Flink SQL 实战:从基础开发到 Kafka 与 MySQL 交互

目录

一、Flink SQL 开发步骤概述

二、简单 Demo 演示剖析

FlinkSQL-API :

三、Flink SQL - Kafka To Kafka 实战

四、Flink SQL - Kafka To MySQL 深度解析

 五、Flink SQL - Read MySQL 深度解析

六、总结


        在大数据处理领域,Apache Flink 凭借其强大的流批一体处理能力备受青睐,而 Flink SQL 更是为开发者提供了高效便捷的数据处理方式,能以类 SQL 的语法轻松应对复杂的数据场景。今天,就让我们深入探究 Flink SQL 的开发步骤、核心概念以及常见的使用案例,包括与 Kafka 和 MySQL 的联动操作。

一、Flink SQL 开发步骤概述

添加依赖

        要开启 Flink SQL 之旅,第一步便是添加合适的依赖。在 Flink 生态中,涉及到 DataStream 与表相互转换,有两种常见方案(此处暂不详述具体方案内容,后续结合代码深入讲解),不同方案对应不同的依赖需求与处理逻辑,这是搭建 Flink SQL 项目架构基础。

<dependency>
  <groupId>org.apache.flink</groupId>
  <artifactId>flink-table-api-java-bridge_2.11</artifactId>
  <version>1.13.6</version>
  <scope>provided</scope>
</dependency>

DataStream 与表的转换

DataStream -> 表

        存在多种实现途径,两种方案各有优劣与适用场景,关乎后续数据处理能否高效进行。比如在面对不同的数据结构、实时性要求时,灵活选择合适方案能减少不必要的性能损耗与代码复杂度。

第一种方案:

第二种方案:

表 -> DataStream

        此转换也需依据业务需求,考虑数据更新特性来抉择合适的转换方法,像 toAppendStream 与 toRetractStream 方法就有着截然不同的功能侧重。

查询操作

        支持 Table 风格(DSL 风格)和 SQL 风格查询。SQL 风格对于熟悉传统数据库 SQL 语法开发者来说上手极快,能凭借过往经验快速编写查询逻辑;而 Table 风格(DSL 风格)在与 Flink 生态深度融合上更具优势,可利用其提供的函数、算子精细控制数据处理流程,实现复杂业务逻辑。

Table风格/DSL风格

SQL风格

二、简单 Demo 演示剖析

        在实际演示中,我们会发现 DataStream 里若为 Row 类型,打印格式由 Row 类 toString 方法决定,并且输出标识有特殊含义,像 “+I” 表示新增数据。最初编写代码时,使用 toAppendStream 方法可能遇到分组操作受限问题,因为它只适用于单纯生成新计算结果且不修改老结果场景。当业务需求涉及对已有计算结果更新时,就得切换到 toRetractStream 方法,其返回 DataStream<Tuple2<Boolean, Row>> 类型,其中布尔值为 true 代表新增、更新,false 代表遗弃,对应输出标识分别为 “+U”(更新后)、“-U”(更新前),这样精细的状态标识助力开发者清晰把控数据动态变化。

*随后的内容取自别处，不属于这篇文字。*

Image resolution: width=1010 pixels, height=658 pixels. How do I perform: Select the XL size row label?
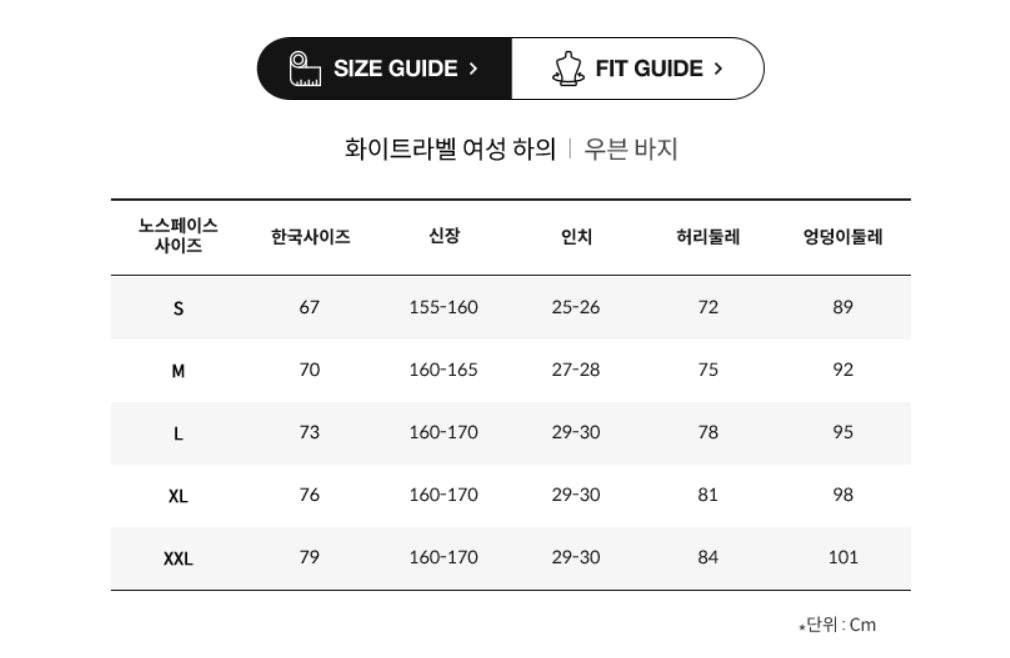point(178,496)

package com.bigdata.day07;

import org.apache.flink.api.common.RuntimeExecutionMode;
import org.apache.flink.streaming.api.datastream.DataStream;
import org.apache.flink.streaming.api.datastream.DataStreamSource;
import org.apache.flink.streaming.api.environment.StreamExecutionEnvironment;
import org.apache.flink.table.api.Table;
import org.apache.flink.table.api.bridge.java.StreamTableEnvironment;
import org.apache.flink.types.Row;


public class Demo06FlinkSQL {

    public static void main(String[] args) throws Exception {

        //1. env-准备环境
        StreamExecutionEnvironment env = StreamExecutionEnvironment.getExecutionEnvironment();
        env.setRuntimeMode(RuntimeExecutionMode.AUTOMATIC);

        // 获取tableEnv对象
        // 通过env 获取一个table 环境
        StreamTableEnvironment tEnv = StreamTableEnvironment.create(env);

        //2. source-加载数据
        DataStreamSource<String> streamSource = env.socketTextStream("localhost", 8899);

        // 需要将DataStream变为 Table
        tEnv.createTemporaryView("table1",streamSource);
        //3. transformation-数据处理转换
        Table table = tEnv.sqlQuery("select * from table1");
        //table.printSchema();  这个是打印表结构的,不是打印表数据的

        //4. 要想打印表中的数据是没办法的,需要将table转换为DataStream
        DataStream<Row> appendStream = tEnv.toAppendStream(table, Row.class);
        appendStream.print();


        //5. execute-执行
        env.execute();
    }
}

        因为DataStream中是Row 类型,所以打印的格式是Row 这个类中的toString方法决定的。这个地方的 +I 的意思是新增的数据。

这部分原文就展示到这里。